Piscitelli’s team cut everything rearward of the front seats and did the whole tub as a one-piece carbon layout.

“It was a study in absolute function,” he tells us. “We got rid of the radio, all the HVAC (air conditioning) just in the name of weight saving.”

“There’s was no need for it because it wasn’t linked to the vehicle and driving.”

The goal was simple: “How much weight can we remove from it while maintaining a fun and functional vehicle built for outdoor adventure seekers.”

4. It’s designed to conquer the Nurburgring of the four-wheel-driving world.
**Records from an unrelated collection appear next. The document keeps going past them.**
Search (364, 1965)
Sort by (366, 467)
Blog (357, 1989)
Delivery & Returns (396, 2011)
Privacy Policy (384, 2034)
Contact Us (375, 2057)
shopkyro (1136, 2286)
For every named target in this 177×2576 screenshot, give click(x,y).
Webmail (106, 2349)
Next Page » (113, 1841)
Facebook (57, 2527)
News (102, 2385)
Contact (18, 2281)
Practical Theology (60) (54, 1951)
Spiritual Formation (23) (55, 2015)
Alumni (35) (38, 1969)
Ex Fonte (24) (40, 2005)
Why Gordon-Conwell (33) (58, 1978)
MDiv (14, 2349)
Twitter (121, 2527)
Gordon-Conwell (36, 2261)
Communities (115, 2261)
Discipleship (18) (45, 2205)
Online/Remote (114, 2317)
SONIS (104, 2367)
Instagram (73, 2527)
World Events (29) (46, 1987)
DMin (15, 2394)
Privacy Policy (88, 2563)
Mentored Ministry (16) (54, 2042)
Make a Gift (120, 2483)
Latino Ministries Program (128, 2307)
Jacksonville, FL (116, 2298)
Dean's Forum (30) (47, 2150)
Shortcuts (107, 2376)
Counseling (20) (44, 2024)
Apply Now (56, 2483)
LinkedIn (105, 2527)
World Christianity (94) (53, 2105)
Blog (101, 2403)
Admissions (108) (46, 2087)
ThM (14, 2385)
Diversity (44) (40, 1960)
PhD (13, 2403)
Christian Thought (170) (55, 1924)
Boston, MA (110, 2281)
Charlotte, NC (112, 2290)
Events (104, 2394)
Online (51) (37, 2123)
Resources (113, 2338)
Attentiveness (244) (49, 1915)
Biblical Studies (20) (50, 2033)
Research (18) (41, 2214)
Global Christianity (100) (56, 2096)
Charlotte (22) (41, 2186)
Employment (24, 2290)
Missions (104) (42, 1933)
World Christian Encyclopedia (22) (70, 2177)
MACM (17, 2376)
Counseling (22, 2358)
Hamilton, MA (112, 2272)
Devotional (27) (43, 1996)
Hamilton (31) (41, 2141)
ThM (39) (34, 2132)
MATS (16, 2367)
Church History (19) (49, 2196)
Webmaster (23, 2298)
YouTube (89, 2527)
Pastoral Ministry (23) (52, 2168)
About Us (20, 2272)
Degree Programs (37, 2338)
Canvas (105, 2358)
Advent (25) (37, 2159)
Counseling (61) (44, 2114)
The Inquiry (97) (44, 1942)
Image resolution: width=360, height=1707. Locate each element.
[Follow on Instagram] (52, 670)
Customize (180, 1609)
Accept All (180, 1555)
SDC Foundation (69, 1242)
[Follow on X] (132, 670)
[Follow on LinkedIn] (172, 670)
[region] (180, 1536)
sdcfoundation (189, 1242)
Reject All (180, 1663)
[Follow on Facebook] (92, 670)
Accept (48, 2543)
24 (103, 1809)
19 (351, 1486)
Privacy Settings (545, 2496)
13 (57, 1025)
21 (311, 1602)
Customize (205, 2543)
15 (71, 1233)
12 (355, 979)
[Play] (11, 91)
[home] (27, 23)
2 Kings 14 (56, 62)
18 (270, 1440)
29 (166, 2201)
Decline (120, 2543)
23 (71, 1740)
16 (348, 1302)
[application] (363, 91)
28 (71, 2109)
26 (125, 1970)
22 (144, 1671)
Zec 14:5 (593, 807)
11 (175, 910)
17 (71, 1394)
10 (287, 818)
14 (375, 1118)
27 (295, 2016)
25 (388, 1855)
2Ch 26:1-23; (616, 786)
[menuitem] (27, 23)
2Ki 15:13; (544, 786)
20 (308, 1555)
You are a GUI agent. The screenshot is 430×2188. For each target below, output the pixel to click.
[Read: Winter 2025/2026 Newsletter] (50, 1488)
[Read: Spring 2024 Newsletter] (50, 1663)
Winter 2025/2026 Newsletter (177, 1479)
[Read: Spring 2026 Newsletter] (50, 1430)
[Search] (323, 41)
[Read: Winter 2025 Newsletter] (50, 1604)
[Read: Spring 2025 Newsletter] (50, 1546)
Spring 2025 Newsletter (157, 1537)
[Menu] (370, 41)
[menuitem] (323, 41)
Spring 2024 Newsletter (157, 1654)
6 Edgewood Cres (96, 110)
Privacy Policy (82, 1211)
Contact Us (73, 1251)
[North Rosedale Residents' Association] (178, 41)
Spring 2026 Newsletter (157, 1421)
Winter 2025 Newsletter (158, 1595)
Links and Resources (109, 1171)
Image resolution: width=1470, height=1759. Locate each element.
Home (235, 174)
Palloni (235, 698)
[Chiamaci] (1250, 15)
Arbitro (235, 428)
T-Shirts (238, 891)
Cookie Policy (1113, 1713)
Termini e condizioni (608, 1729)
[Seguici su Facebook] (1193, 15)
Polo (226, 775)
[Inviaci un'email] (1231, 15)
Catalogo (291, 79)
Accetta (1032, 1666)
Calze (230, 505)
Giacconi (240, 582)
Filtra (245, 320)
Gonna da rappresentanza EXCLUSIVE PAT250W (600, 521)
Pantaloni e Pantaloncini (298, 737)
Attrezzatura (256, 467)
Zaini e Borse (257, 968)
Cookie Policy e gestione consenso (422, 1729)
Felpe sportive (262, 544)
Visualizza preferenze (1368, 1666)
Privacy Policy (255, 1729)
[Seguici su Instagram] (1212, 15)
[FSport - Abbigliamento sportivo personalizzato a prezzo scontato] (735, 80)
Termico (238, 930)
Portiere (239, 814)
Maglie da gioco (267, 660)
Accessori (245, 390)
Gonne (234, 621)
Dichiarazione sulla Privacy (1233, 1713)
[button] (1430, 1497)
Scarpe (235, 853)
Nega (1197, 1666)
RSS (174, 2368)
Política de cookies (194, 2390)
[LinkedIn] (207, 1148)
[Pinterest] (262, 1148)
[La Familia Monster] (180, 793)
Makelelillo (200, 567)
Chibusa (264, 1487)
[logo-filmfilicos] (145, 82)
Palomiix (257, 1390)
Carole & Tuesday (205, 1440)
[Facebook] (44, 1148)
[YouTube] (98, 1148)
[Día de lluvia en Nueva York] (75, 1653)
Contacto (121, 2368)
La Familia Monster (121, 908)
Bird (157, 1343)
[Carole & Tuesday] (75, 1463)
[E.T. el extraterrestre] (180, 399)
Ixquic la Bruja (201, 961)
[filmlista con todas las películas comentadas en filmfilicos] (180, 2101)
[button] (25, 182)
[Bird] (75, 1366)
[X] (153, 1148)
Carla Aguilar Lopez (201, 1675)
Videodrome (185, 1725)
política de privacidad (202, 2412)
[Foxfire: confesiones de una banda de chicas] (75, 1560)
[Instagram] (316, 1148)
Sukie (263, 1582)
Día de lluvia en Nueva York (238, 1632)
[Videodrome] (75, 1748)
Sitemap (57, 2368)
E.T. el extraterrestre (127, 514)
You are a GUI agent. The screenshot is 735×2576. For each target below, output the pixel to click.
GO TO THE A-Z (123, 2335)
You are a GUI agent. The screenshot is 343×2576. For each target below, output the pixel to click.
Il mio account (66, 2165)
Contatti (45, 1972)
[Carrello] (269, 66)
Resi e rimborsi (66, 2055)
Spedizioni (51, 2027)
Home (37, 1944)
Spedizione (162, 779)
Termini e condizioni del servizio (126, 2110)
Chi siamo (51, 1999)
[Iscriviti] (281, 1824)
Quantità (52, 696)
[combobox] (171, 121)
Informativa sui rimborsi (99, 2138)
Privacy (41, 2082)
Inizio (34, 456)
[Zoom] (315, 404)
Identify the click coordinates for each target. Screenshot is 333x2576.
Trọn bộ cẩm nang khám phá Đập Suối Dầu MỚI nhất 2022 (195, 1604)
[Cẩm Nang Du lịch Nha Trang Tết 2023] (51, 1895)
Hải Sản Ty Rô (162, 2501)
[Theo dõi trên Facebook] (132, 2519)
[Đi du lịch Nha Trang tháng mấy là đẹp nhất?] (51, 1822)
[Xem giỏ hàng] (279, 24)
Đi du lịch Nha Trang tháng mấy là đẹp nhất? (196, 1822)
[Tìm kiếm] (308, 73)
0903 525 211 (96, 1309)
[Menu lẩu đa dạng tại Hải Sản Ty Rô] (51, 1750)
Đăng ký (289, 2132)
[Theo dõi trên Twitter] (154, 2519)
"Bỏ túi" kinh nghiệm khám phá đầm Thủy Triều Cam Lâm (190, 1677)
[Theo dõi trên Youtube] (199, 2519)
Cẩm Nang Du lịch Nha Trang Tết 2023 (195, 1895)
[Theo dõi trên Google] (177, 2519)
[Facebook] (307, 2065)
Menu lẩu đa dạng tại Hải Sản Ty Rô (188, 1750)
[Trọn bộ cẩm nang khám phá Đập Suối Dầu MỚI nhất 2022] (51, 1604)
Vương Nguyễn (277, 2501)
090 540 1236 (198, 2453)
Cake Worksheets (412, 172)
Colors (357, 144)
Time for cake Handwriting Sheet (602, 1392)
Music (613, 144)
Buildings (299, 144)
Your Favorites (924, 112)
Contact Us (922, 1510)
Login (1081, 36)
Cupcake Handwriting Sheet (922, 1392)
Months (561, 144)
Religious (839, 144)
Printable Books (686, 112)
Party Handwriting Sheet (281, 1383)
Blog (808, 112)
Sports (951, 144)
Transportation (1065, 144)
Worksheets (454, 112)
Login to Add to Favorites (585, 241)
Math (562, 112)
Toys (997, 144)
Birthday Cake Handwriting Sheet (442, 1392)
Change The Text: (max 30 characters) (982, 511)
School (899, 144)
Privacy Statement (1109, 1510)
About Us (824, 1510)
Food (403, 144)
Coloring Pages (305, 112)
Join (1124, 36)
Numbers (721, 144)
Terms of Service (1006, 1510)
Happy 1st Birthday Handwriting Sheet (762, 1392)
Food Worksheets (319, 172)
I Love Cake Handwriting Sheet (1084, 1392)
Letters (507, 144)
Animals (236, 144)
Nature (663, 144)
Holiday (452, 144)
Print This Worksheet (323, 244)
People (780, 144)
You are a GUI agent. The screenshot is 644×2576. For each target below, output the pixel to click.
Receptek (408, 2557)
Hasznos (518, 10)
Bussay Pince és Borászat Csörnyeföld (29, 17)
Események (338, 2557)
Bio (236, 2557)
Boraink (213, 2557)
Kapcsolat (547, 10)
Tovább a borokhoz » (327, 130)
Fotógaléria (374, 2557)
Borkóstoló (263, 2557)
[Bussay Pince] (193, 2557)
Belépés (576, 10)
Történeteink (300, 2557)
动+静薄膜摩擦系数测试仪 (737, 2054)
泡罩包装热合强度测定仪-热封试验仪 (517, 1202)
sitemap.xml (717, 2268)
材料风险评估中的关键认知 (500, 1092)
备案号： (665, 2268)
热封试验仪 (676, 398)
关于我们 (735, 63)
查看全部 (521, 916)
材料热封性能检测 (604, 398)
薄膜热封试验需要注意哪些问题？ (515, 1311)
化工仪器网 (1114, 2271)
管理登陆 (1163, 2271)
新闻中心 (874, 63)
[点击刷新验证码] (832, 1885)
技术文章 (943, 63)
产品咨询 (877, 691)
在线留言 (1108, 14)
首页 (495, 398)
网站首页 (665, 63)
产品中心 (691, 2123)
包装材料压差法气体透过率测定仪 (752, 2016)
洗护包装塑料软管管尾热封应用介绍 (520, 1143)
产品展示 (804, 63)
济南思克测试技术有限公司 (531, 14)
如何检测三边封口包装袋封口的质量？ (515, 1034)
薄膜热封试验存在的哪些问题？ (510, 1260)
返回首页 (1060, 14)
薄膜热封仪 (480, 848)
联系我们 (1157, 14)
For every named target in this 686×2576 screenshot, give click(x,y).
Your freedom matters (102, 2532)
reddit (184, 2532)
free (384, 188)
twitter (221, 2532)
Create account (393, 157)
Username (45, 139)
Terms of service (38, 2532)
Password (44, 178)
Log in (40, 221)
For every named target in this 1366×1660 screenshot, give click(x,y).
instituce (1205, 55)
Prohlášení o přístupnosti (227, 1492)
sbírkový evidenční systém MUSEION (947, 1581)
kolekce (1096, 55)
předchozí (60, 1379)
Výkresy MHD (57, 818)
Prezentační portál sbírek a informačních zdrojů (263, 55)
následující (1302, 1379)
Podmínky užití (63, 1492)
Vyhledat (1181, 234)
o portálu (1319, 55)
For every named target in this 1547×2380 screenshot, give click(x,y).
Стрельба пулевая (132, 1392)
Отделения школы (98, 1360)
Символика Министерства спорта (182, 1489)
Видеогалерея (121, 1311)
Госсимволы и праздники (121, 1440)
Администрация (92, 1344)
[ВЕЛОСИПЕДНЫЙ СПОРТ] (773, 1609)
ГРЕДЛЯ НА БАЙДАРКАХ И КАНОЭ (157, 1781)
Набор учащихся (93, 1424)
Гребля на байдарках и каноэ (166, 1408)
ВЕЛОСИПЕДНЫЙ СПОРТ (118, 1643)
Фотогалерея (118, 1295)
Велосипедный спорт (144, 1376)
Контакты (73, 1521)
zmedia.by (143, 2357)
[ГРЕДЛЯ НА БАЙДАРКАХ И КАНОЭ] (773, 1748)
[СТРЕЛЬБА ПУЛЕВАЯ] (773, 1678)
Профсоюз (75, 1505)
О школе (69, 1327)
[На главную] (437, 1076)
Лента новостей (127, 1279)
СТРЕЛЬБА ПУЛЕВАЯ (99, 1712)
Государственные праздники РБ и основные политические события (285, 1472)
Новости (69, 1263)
Exotic hypercars tend to fight for laptime supremacy at the Nurburgring. In the land of 4WDs, the Rubicon Trail is where you earn your stripes and bragging rights. The 4SPEED can demolish the Rubicon Trail with ease.

It’s all in the badging

“It’s more than capable of running at Rubicon” says Piscitelli.

“All the standard Wrangler Rubicons tested at the trail run on stock 33-inch tyres, so you can imagine how easy it is with 35-inch tyres and an increased lift – it just makes it easy.”

5. It’s guaranteed you’ll scratch the wheels if you go off-road.

Look ma, no doors

As sexy as they are, these are not the ideal wheels to go off-roading in. Unforgiving terrain will tear chunks out of these lightweight rollers designed more for sports cars than longevity on the Rubicon Trail.

“You might kerb a few on rocks,” admits Piscitelli. “But capability wise, you feel a little guilty in a sense of how easy the car passes obstacles.”

6. You shalt not see any experimental technology or wild innovations on the 4SPEED. Why? Because the JL model it’s based off is brand new and Jeep didn’t want to dilute that fresh formula with futuristic gimmicks.

No autonomous drivers under this hood

“We just want to really embrace the newness of this one and embrace the 2.0-litre turbo. It’s a little rocket ship and the 4SPEED wakes it up,” says Piscitelli.

7. You can’t have one. Millionaires can’t even buy one. And this is the only thing we hate about the 4SPEED.

The badge of honour

Sometimes concept cars can manifest a part of itself into production form. Not the 4SPEED. The project was purely an exercise to showcase what was possible in Jeep’s latest JL platform, not what is feasible in the real world. We’re very sad about this. But happy we got to have a spin in a true driver’s car that requires no roads.